┏━━

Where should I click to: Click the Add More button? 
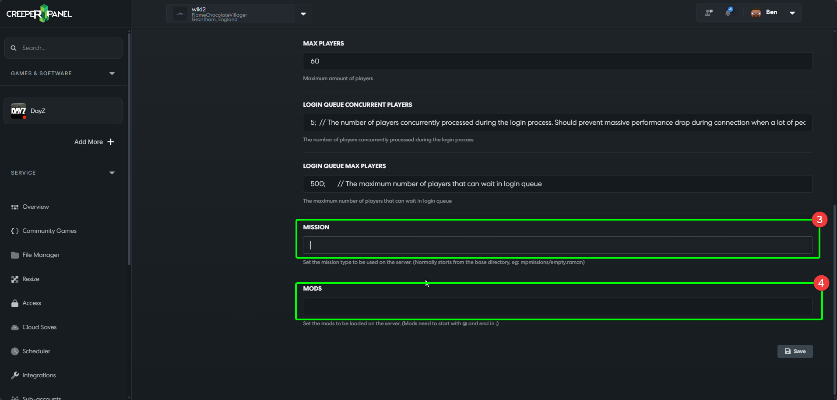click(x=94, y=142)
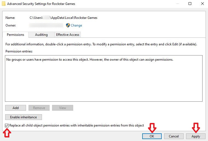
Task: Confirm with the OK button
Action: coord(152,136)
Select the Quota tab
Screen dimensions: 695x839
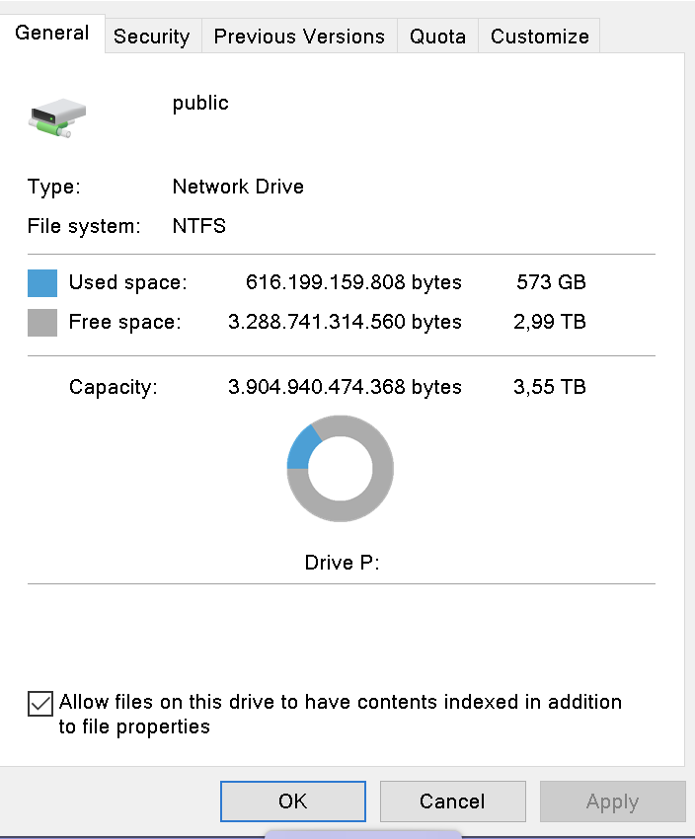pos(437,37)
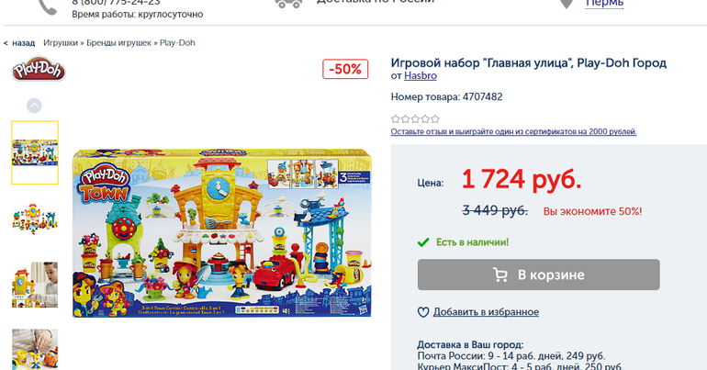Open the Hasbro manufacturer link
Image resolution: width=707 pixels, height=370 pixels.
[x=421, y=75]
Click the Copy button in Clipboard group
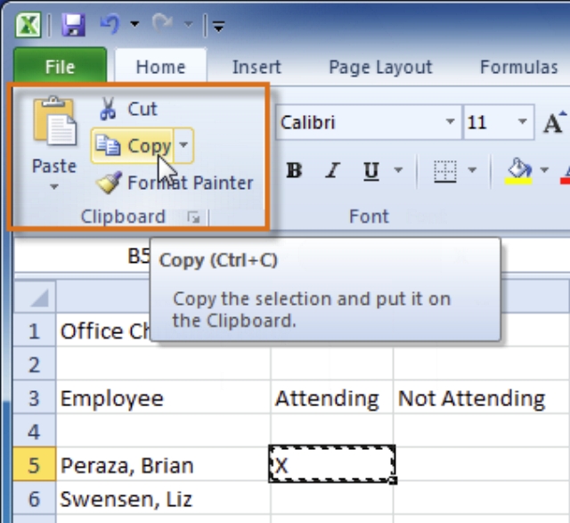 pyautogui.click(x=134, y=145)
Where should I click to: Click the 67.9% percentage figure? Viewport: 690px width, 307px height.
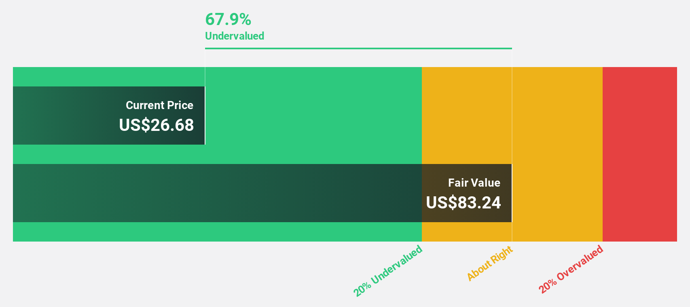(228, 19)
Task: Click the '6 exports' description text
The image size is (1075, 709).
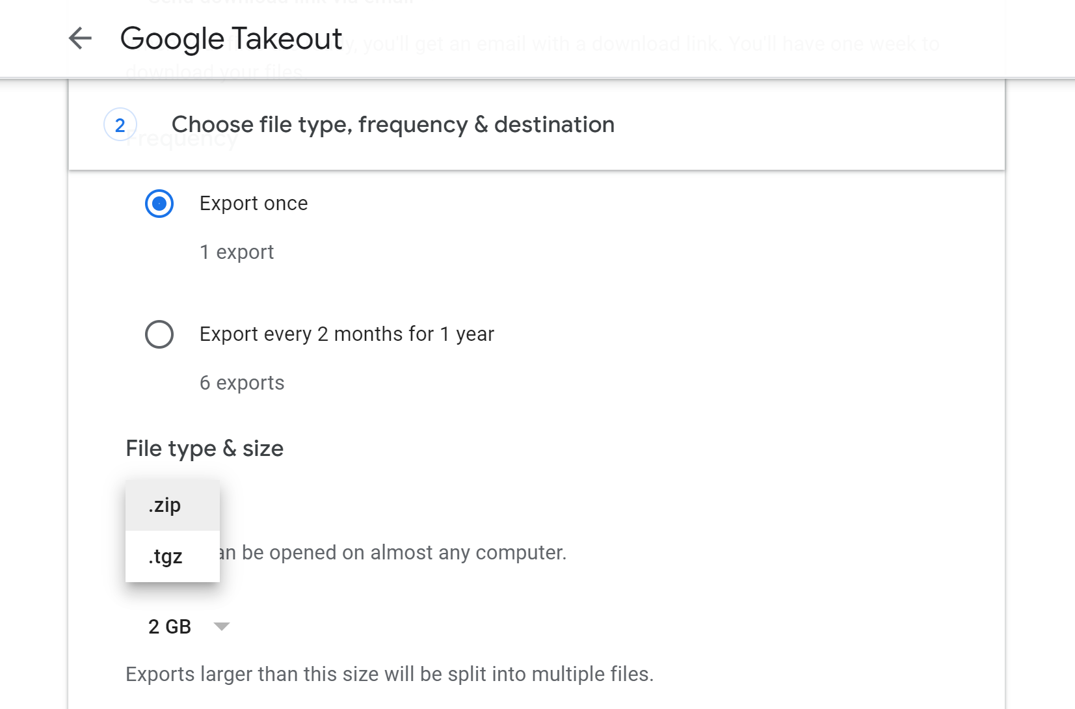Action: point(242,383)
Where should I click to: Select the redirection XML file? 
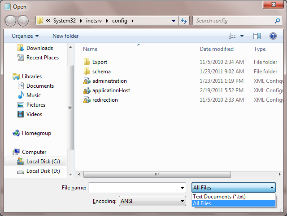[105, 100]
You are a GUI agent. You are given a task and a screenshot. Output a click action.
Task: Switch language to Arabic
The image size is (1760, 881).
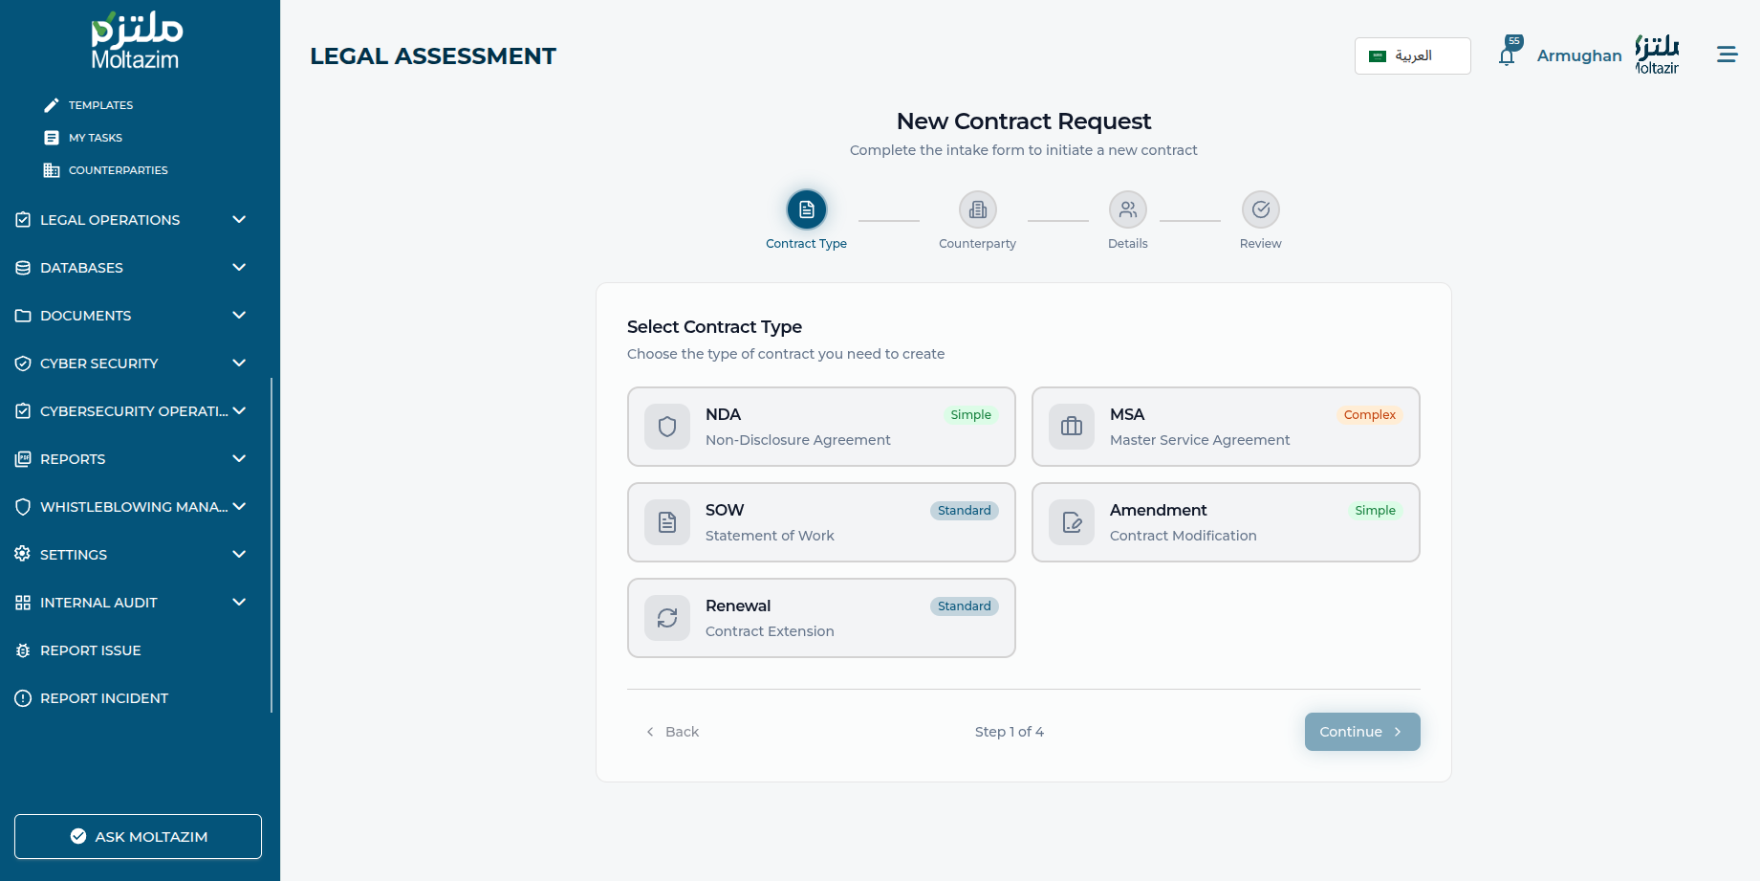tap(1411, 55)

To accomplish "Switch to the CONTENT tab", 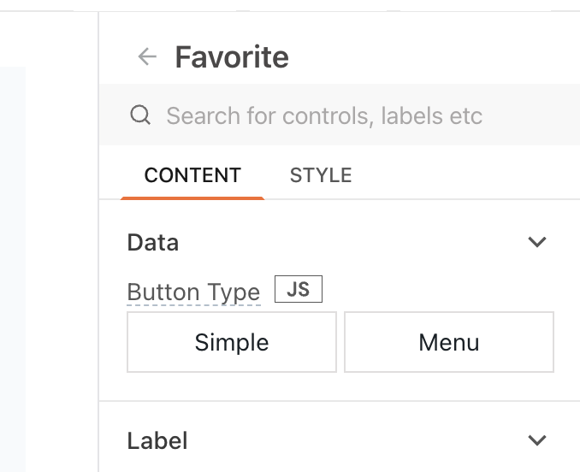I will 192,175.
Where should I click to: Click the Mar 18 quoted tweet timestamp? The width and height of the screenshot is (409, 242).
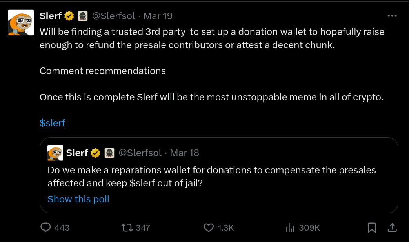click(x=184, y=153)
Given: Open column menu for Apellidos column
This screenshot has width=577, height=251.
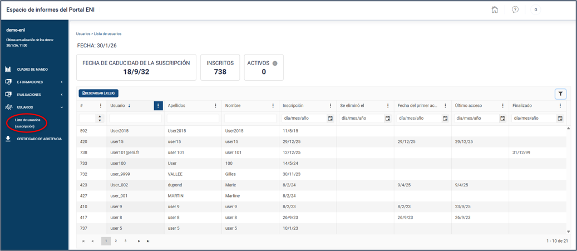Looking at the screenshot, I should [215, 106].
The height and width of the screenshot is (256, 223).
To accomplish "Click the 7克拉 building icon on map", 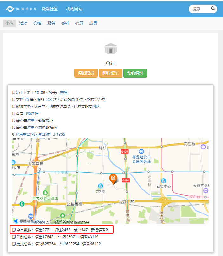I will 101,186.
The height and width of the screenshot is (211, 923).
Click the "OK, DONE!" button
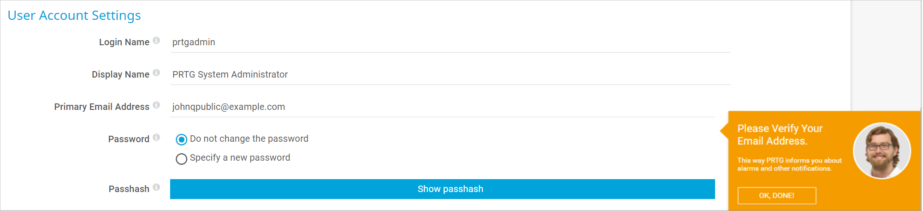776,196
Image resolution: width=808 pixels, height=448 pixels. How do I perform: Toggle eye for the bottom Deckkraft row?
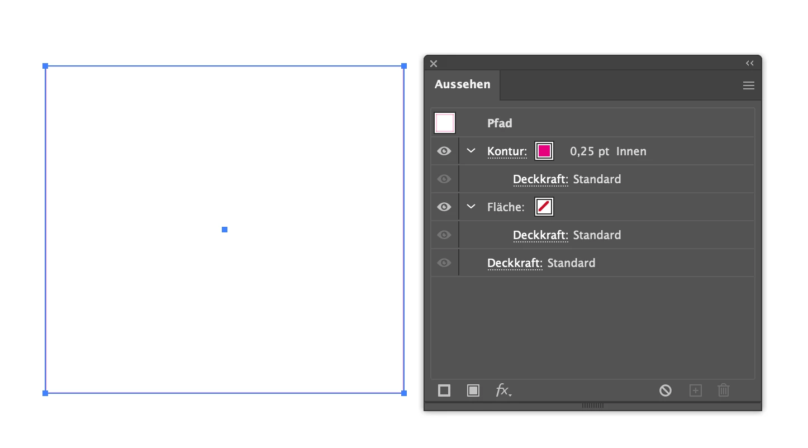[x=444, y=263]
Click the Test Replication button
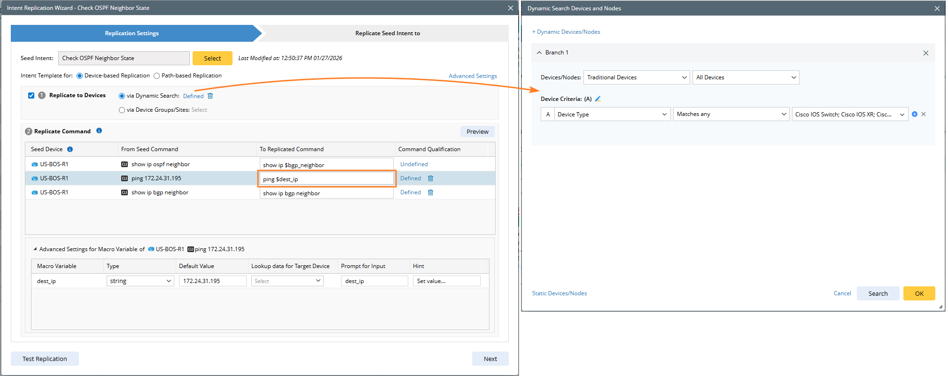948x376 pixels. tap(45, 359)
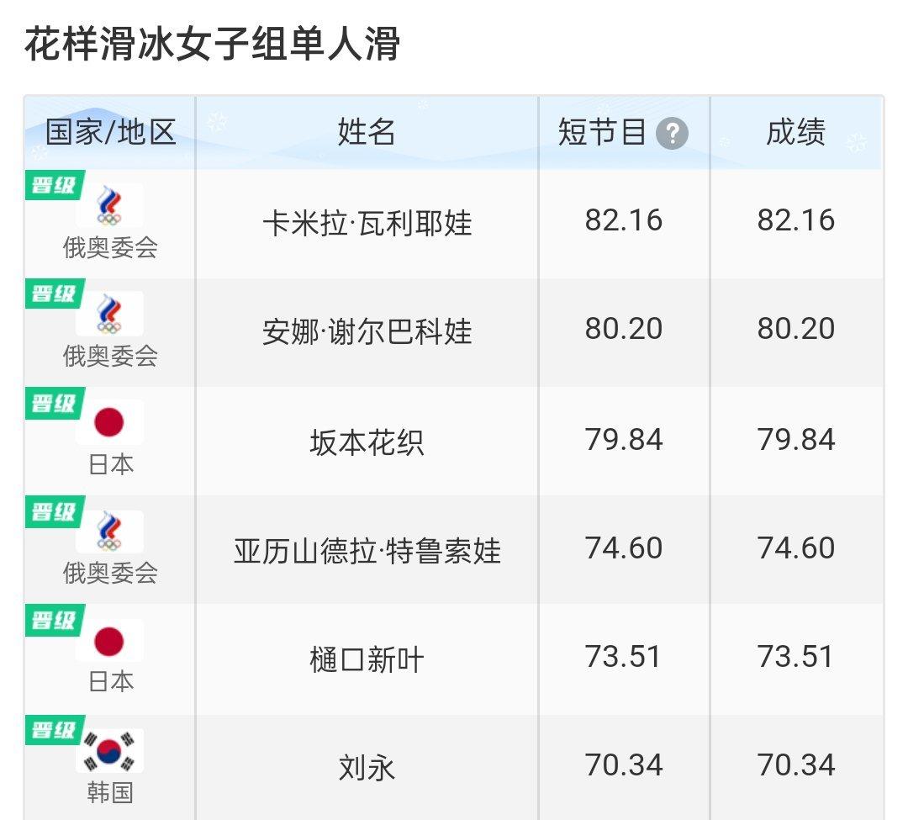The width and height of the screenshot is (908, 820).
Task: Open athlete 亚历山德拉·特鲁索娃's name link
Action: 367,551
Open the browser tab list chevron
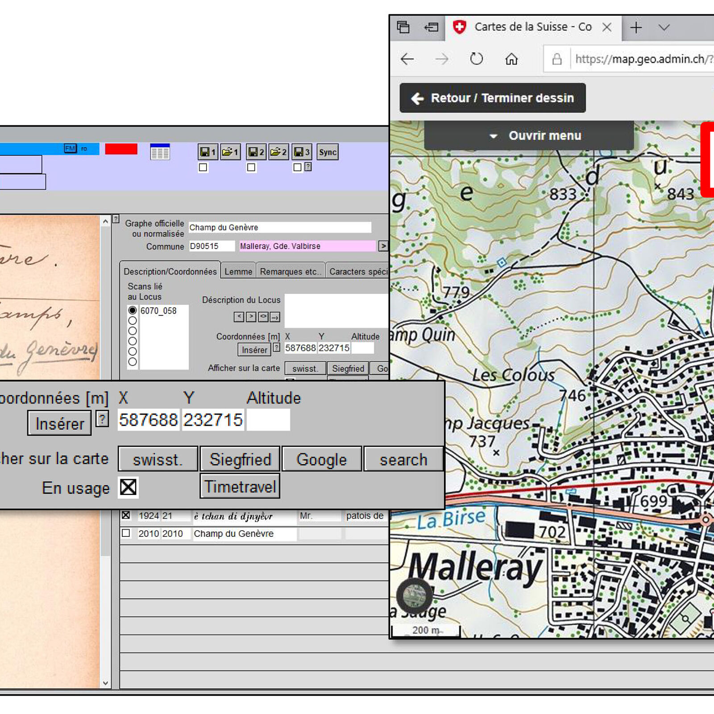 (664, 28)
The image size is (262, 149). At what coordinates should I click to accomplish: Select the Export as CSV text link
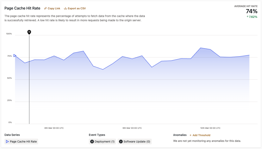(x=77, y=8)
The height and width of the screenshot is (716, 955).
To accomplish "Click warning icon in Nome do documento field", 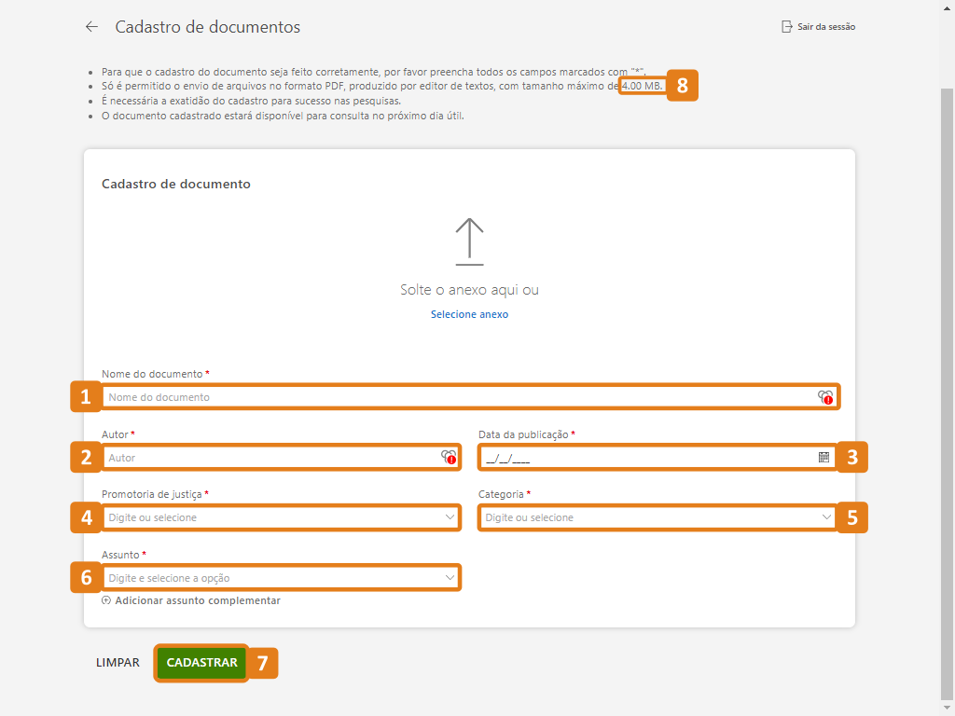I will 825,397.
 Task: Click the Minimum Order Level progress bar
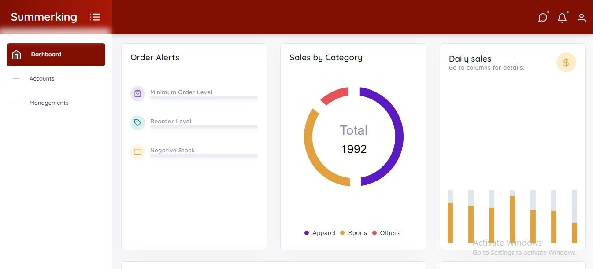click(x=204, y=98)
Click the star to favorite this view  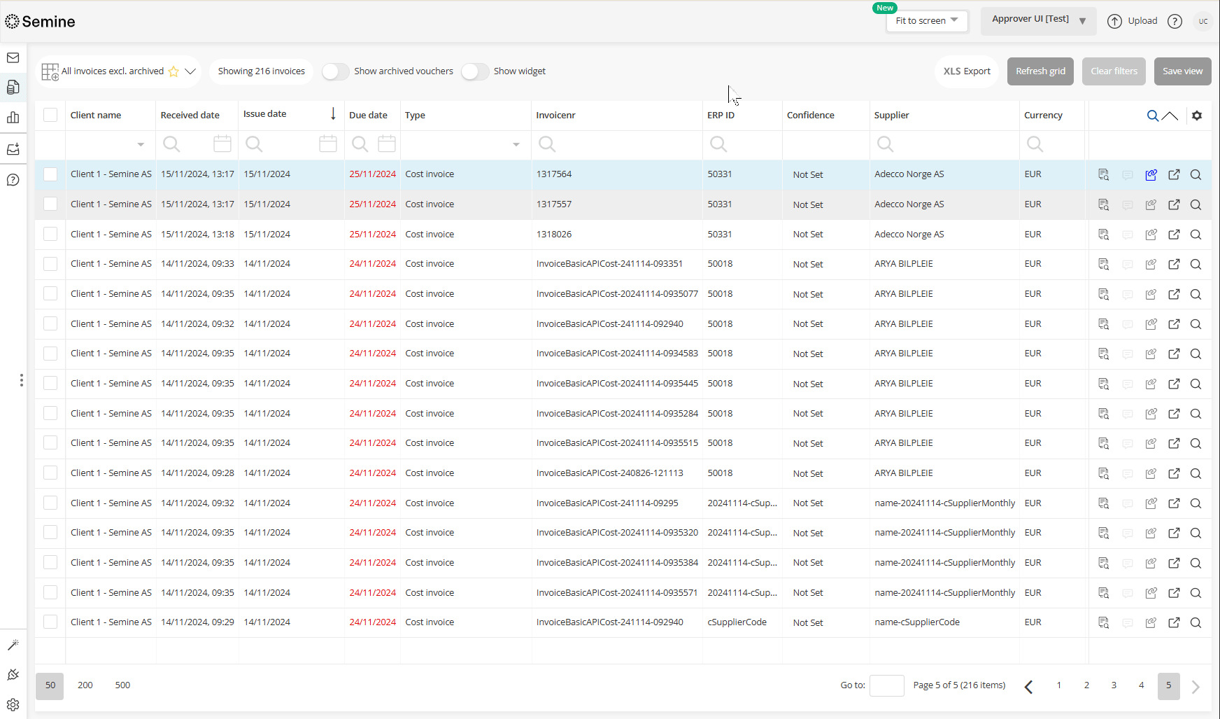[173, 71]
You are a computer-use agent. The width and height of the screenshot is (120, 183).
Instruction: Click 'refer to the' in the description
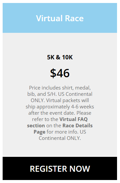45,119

┗━━

**Aim of the task**
From the records above, pull out every line containing the word "agent".

**Answer to the problem**
You are a GUI agent. You are given a task and a screenshot. Output a click action.
You are a computer-use agent. The width and height of the screenshot is (120, 183).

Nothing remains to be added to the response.